» **Passage provided**:
Now consider that any molecule in 4 dimension space-time has an uncountable number of quantum states and that those states can be entangled and in superposition until nature decides to pick one of the possible states at which point the molecule is committed to a particular energy / position, etc. This is a huge increase in power over digital computers.
Second, consider that nature appears to work by the principle of least action, whereby use of resources are minimized. One example is that a stick immersed in a pond of water will appear bent because light "finds" the path that requires the least time to traverse between eye and object.
One calculation that cellular molecules seem to do requires an assessment of the energy landscape in their surroundings. This energy landscape is part of the quantum state of all molecules in the cell. It should not be too surprising that they have evolved to do that rather well.
I think the computer analogy can be quite fruitful in understanding cell informatics if used with care. Cells are full of multimolecular networks, and there are probably many similarities between these and computational circuits executed both in hardware and software.

» **Provided material**:
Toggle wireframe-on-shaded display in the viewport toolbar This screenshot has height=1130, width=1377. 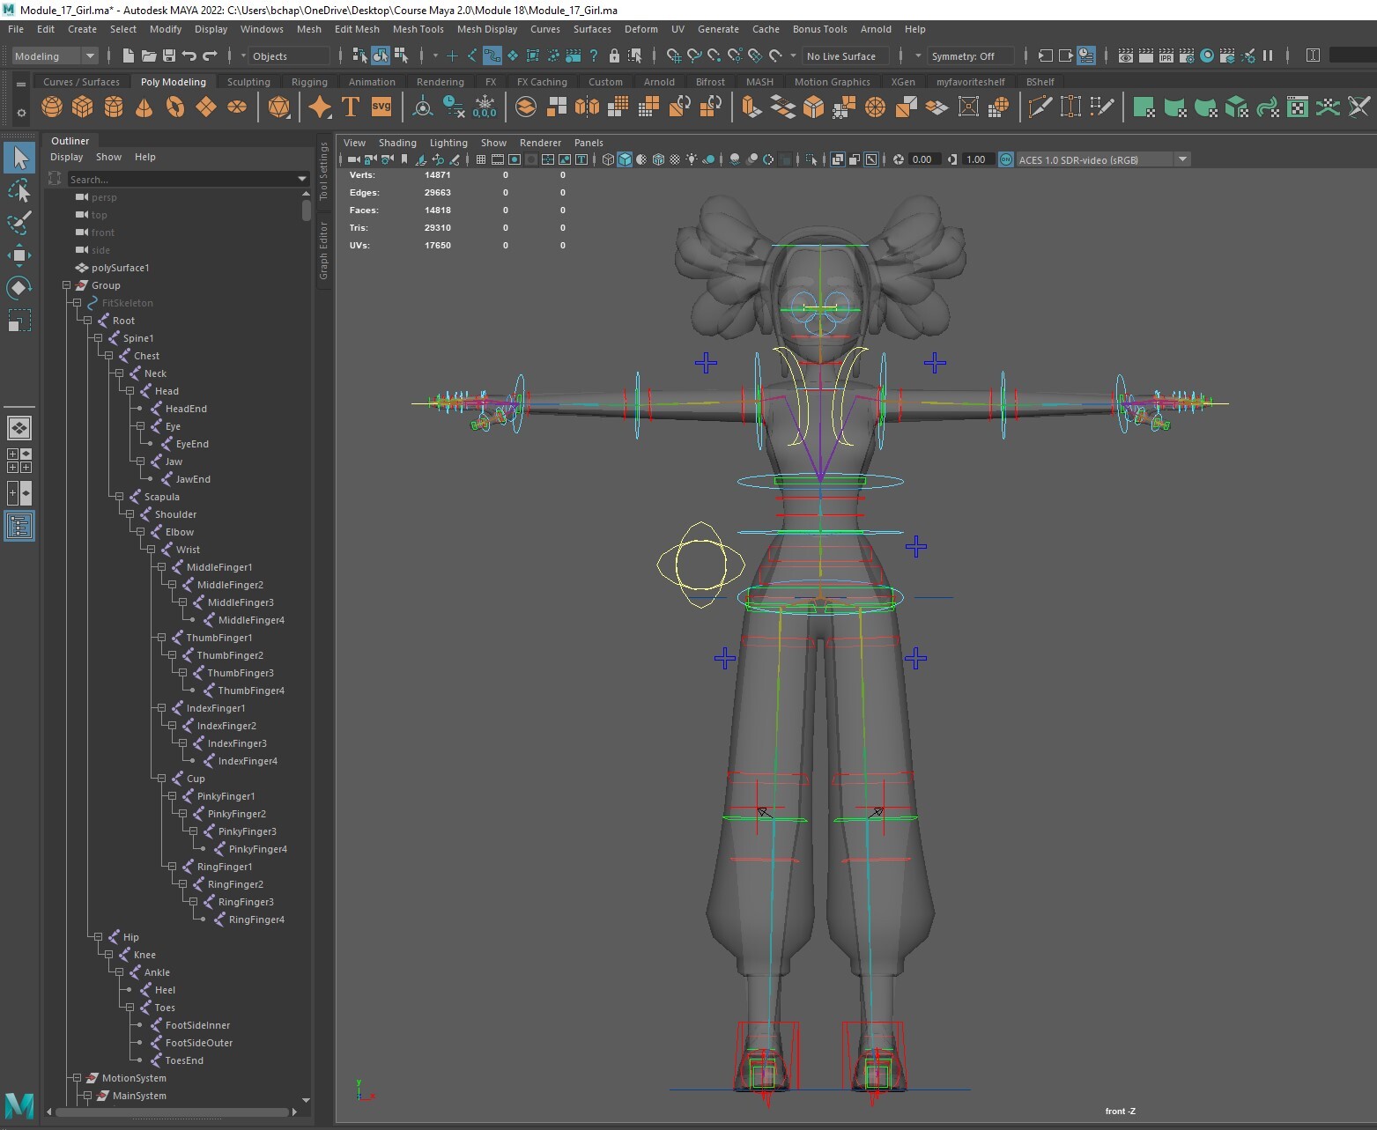[x=659, y=159]
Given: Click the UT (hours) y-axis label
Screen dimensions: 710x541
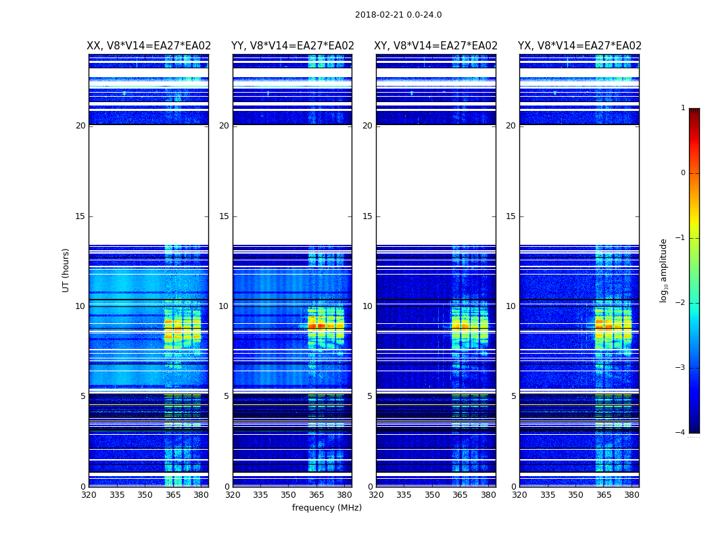Looking at the screenshot, I should (x=66, y=270).
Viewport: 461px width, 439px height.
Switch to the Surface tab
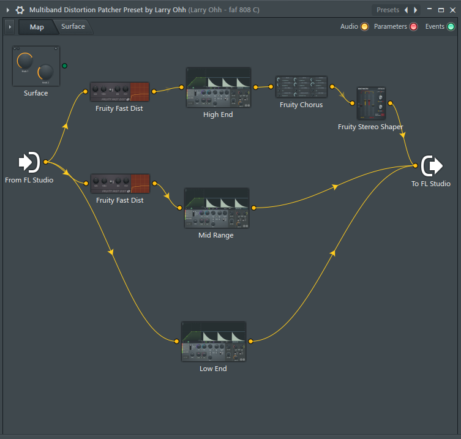click(73, 27)
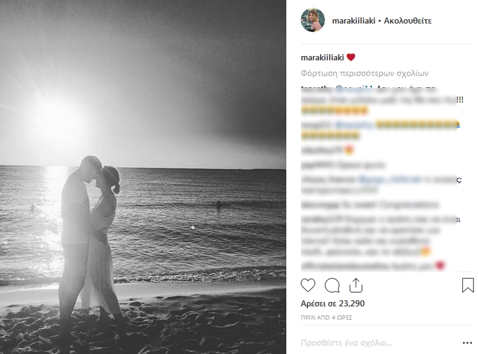Open the post timestamp ΠΡΙΝ ΑΠΟ 4 ΩΡΕΣ
Viewport: 478px width, 354px height.
click(x=326, y=318)

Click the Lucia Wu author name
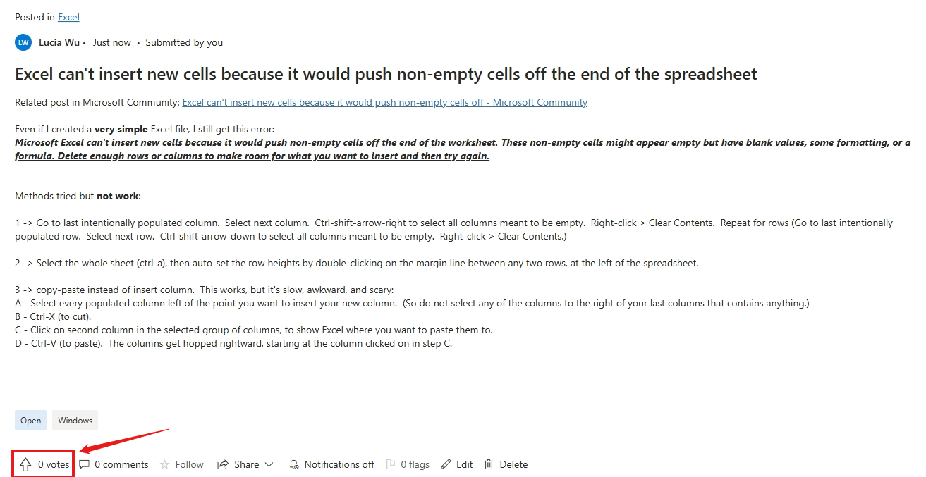point(59,42)
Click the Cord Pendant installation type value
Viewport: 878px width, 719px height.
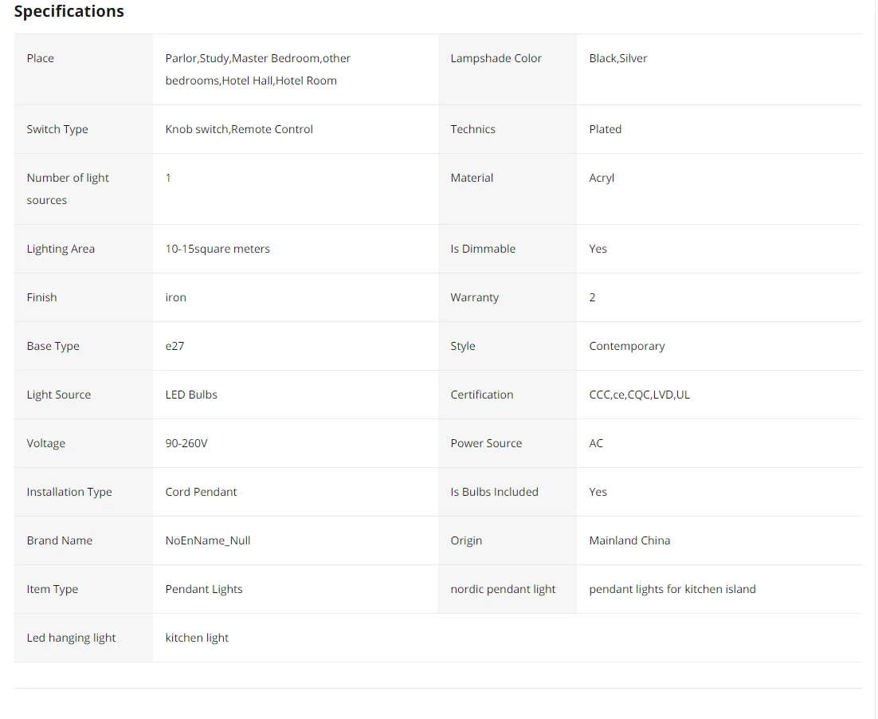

» **What this exercise asks**:
1 > From the passage on molecules and cell computation, list every property it attributes to the quantum states of a molecule in 4 dimension space-time.
2 > According to the passage on molecules and cell computation, why does a stick immersed in a pond of water appear bent?

» **Your written answers**:
1 >
- They are uncountable in number.
- They can be entangled.
- They can be in superposition until nature picks one of the possible states.

2 > Light "finds" the path that requires the least time to traverse between eye and object.